-- Records to process follows --
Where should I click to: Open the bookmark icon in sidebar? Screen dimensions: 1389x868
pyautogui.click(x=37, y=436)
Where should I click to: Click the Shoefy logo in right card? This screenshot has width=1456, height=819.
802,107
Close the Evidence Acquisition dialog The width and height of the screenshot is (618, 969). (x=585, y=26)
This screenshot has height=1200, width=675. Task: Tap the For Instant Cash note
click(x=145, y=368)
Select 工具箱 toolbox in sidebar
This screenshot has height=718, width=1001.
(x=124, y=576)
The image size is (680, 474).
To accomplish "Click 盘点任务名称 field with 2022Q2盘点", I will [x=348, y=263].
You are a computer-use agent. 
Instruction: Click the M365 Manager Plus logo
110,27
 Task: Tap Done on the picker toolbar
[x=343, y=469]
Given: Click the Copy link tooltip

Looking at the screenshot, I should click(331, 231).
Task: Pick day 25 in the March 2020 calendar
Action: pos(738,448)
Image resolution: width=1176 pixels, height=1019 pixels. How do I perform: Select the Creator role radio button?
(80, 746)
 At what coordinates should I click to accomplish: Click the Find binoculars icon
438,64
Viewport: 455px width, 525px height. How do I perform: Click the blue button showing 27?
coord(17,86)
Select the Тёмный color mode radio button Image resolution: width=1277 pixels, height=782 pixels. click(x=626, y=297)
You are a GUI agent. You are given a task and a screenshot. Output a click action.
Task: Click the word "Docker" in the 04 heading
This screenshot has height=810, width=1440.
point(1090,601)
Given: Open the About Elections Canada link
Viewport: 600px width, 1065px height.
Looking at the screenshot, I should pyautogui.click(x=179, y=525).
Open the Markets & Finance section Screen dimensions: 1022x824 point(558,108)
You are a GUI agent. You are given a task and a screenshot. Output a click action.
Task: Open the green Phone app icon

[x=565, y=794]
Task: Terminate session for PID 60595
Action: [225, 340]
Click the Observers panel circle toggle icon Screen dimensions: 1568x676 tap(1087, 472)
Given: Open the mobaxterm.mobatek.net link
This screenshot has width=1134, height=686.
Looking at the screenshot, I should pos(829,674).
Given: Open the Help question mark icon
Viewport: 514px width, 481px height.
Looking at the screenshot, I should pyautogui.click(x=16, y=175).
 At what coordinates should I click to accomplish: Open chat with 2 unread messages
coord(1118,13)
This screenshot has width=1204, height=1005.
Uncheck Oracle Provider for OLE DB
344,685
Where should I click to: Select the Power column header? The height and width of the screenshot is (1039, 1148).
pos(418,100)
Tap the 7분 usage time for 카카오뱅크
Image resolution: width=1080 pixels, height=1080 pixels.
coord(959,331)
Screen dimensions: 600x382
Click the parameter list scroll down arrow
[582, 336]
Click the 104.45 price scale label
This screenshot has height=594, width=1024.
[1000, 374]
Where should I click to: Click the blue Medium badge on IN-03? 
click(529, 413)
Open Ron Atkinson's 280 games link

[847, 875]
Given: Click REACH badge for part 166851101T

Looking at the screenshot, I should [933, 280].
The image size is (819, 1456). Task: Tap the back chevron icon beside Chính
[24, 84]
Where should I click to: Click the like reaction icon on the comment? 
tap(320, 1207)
-- Records to process concluded --
» Work instruction
Please output the entire listing exactly as it stands.

» Solution for this exercise
Where should I click to: Open the bookmark icon in sidebar? Screen dimensions: 1389x868
pyautogui.click(x=37, y=436)
Where should I click to: Click the Shoefy logo in right card? This screenshot has width=1456, height=819.
802,107
Close the Evidence Acquisition dialog The width and height of the screenshot is (618, 969). (x=585, y=26)
This screenshot has height=1200, width=675. Task: Tap the For Instant Cash note
click(x=145, y=368)
Select 工具箱 toolbox in sidebar
This screenshot has height=718, width=1001.
(x=124, y=576)
The image size is (680, 474).
To accomplish "Click 盘点任务名称 field with 2022Q2盘点", I will [x=348, y=263].
You are a computer-use agent. 
Instruction: Click the M365 Manager Plus logo
110,27
 Task: Tap Done on the picker toolbar
[x=343, y=469]
Given: Click the Copy link tooltip

Looking at the screenshot, I should click(331, 231).
Task: Pick day 25 in the March 2020 calendar
Action: pos(738,448)
Image resolution: width=1176 pixels, height=1019 pixels. How do I perform: Select the Creator role radio button?
(80, 746)
 At what coordinates should I click to accomplish: Click the Find binoculars icon
438,64
Viewport: 455px width, 525px height. How do I perform: Click the blue button showing 27?
coord(17,86)
Select the Тёмный color mode radio button Image resolution: width=1277 pixels, height=782 pixels. click(x=626, y=297)
You are a GUI agent. You are given a task and a screenshot. Output a click action.
Task: Click the word "Docker" in the 04 heading
This screenshot has height=810, width=1440.
point(1090,601)
Given: Open the About Elections Canada link
Viewport: 600px width, 1065px height.
Looking at the screenshot, I should pyautogui.click(x=179, y=525).
Open the Markets & Finance section Screen dimensions: 1022x824 point(558,108)
You are a GUI agent. You are given a task and a screenshot. Output a click action.
Task: Open the green Phone app icon

[x=565, y=794]
Task: Terminate session for PID 60595
Action: [225, 340]
Click the Observers panel circle toggle icon Screen dimensions: 1568x676 tap(1087, 472)
Given: Open the mobaxterm.mobatek.net link
This screenshot has width=1134, height=686.
Looking at the screenshot, I should pos(829,674).
Given: Open the Help question mark icon
Viewport: 514px width, 481px height.
Looking at the screenshot, I should pyautogui.click(x=16, y=175).
 At what coordinates should I click to accomplish: Open chat with 2 unread messages
coord(1118,13)
This screenshot has width=1204, height=1005.
Uncheck Oracle Provider for OLE DB
344,685
Where should I click to: Select the Power column header? The height and width of the screenshot is (1039, 1148).
pos(418,100)
Tap the 7분 usage time for 카카오뱅크
Image resolution: width=1080 pixels, height=1080 pixels.
coord(959,331)
Screen dimensions: 600x382
Click the parameter list scroll down arrow
[582, 336]
Click the 104.45 price scale label
This screenshot has height=594, width=1024.
[1000, 374]
Where should I click to: Click the blue Medium badge on IN-03? 
click(529, 413)
Open Ron Atkinson's 280 games link

[847, 875]
Given: Click REACH badge for part 166851101T

Looking at the screenshot, I should [933, 280].
The image size is (819, 1456). Task: Tap the back chevron icon beside Chính
[24, 84]
Where should I click to: Click the like reaction icon on the comment? 
tap(320, 1207)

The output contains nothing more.